> [Task input]:
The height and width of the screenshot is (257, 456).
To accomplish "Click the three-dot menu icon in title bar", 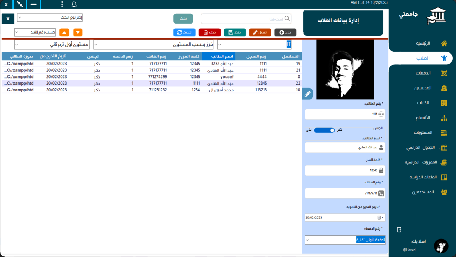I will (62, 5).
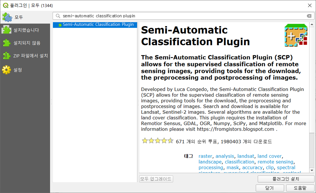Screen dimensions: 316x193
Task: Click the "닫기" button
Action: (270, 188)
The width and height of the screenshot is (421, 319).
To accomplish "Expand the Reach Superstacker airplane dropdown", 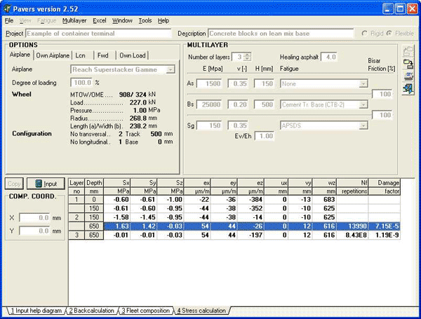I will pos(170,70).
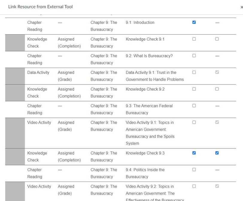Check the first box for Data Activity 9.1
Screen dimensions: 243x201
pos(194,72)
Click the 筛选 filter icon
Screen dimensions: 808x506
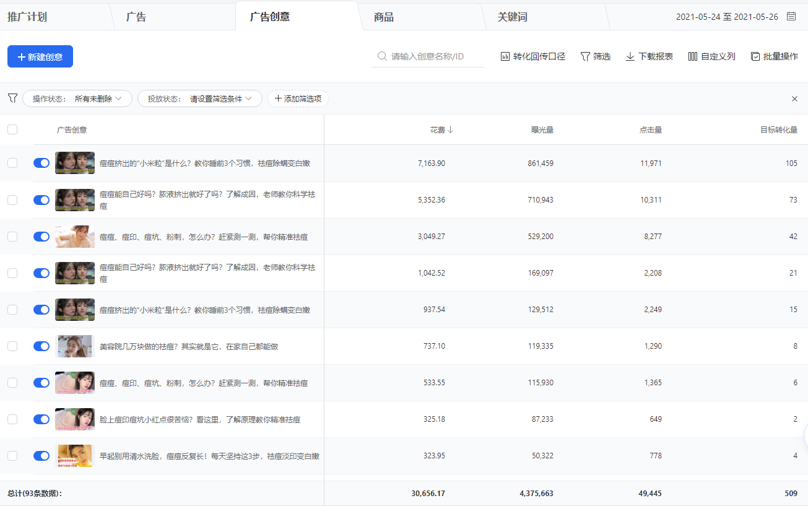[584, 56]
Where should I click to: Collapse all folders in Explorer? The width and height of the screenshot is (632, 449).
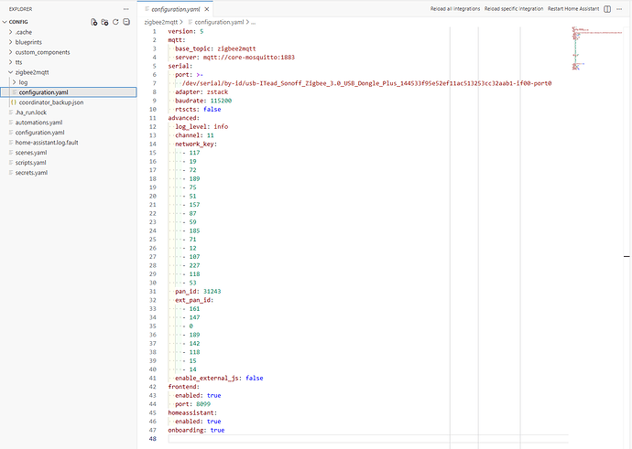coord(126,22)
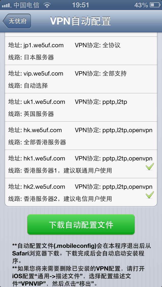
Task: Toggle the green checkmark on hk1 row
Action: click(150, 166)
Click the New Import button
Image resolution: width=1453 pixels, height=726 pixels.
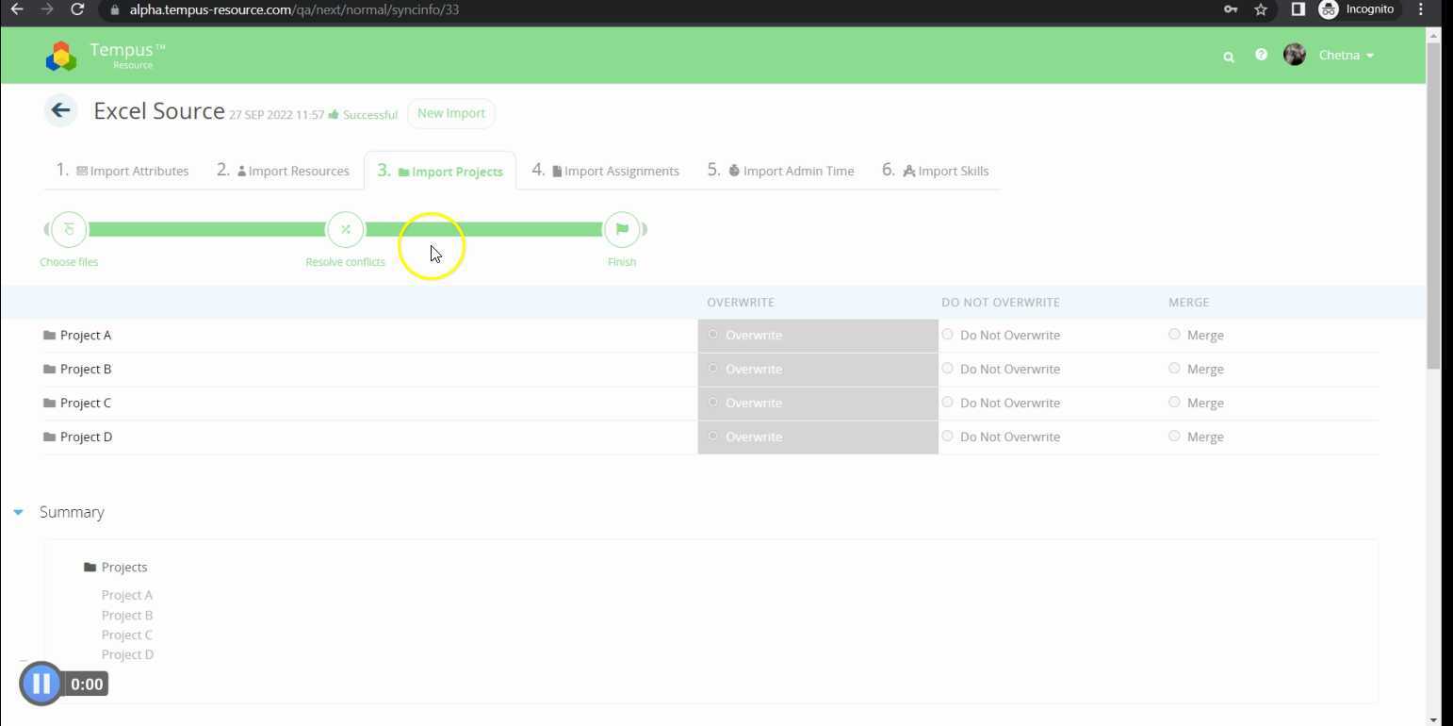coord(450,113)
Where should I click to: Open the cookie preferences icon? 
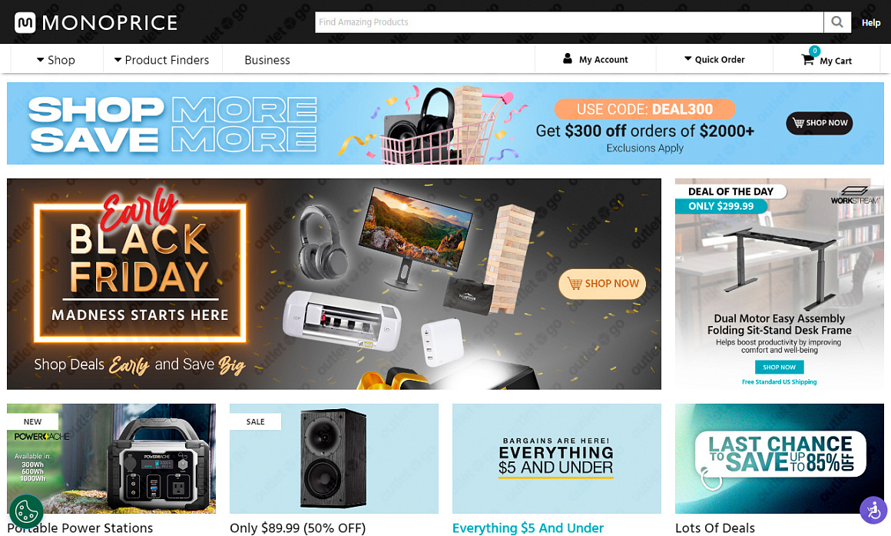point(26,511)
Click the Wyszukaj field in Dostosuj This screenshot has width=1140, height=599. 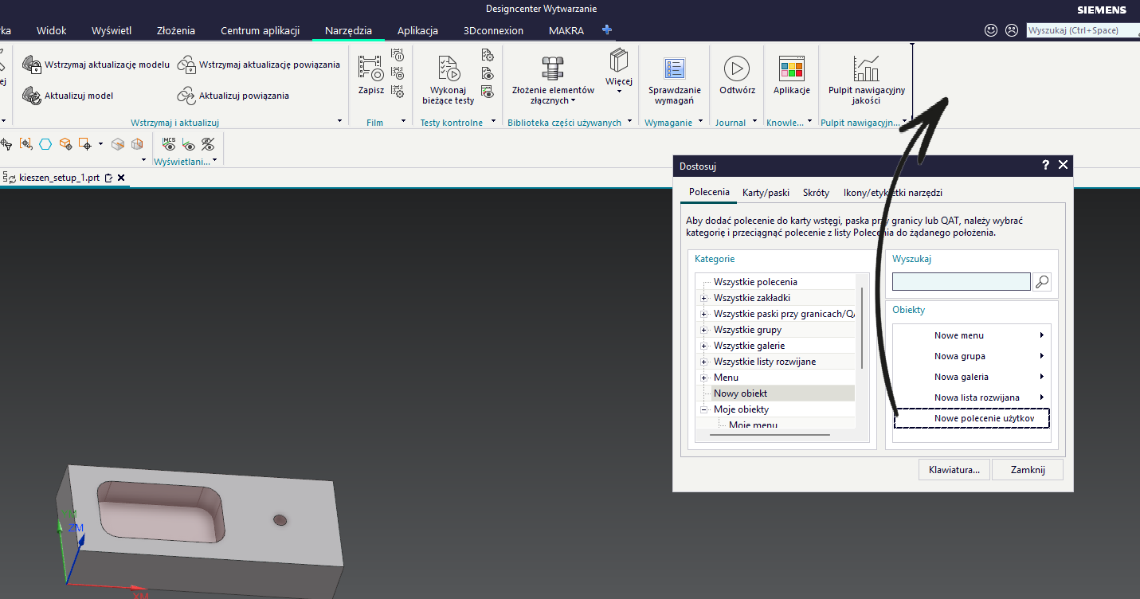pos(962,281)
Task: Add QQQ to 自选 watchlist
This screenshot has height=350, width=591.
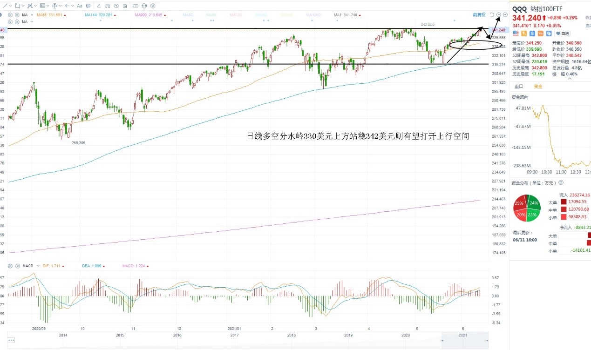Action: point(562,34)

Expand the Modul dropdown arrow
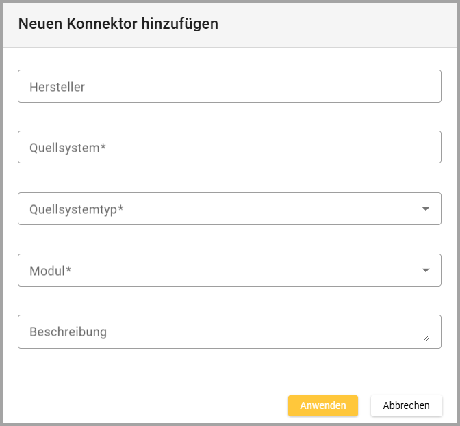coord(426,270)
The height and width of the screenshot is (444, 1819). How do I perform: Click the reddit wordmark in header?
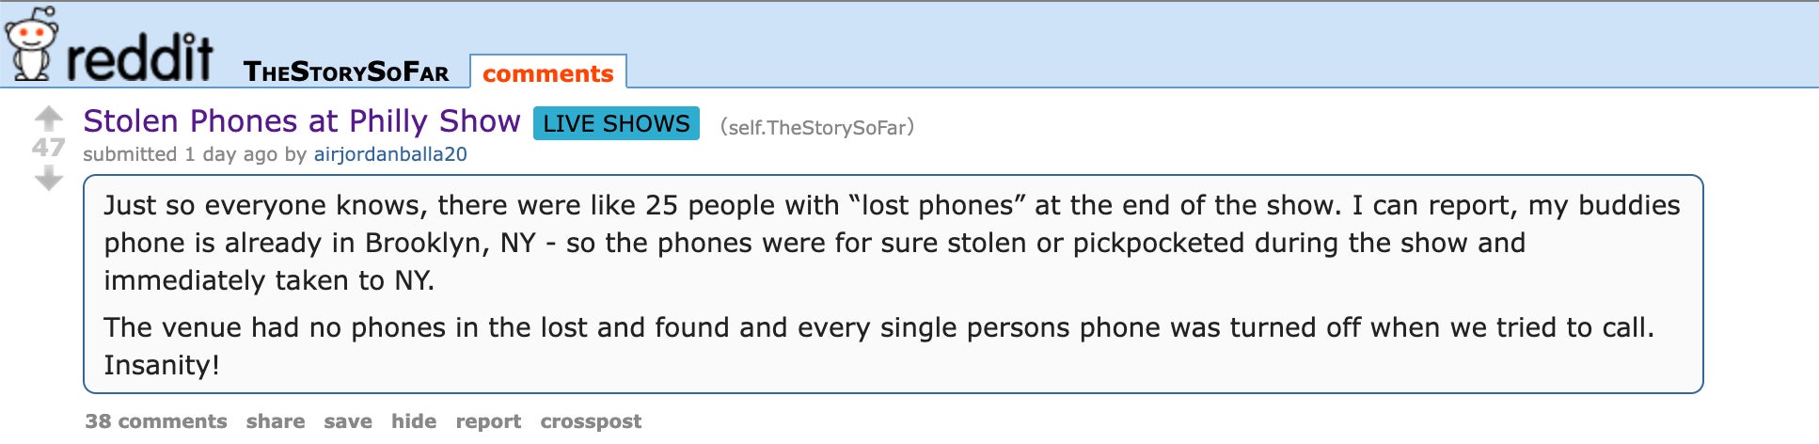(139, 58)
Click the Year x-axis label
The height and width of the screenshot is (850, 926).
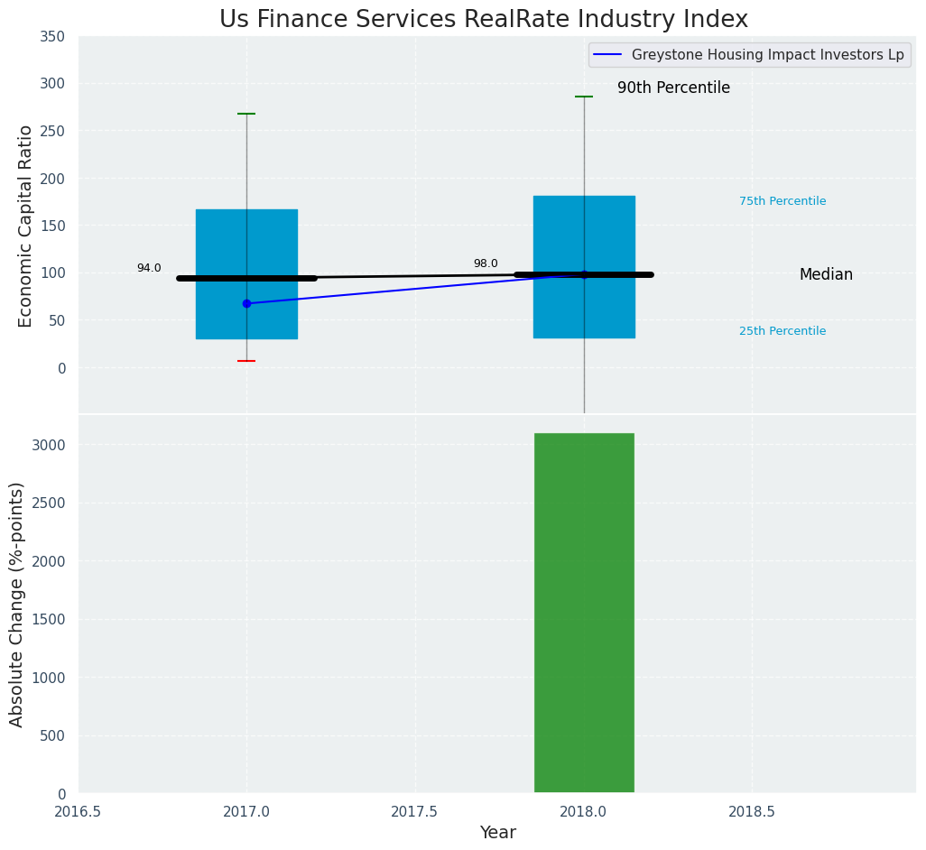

> [Goal of the exercise]: Give back word for word the lines from the one containing "Task: Add QQQ to 自选 watchlist" through the final line of the data above. Pictures are to be left out.

> [Answer to this exercise]:
Task: Add QQQ to 自选 watchlist
This screenshot has height=350, width=591.
Action: point(562,34)

Expand the Modul dropdown arrow
coord(426,270)
The height and width of the screenshot is (444, 1819). How do I perform: Click the reddit wordmark in header?
(139, 58)
Click the Year x-axis label
The height and width of the screenshot is (850, 926).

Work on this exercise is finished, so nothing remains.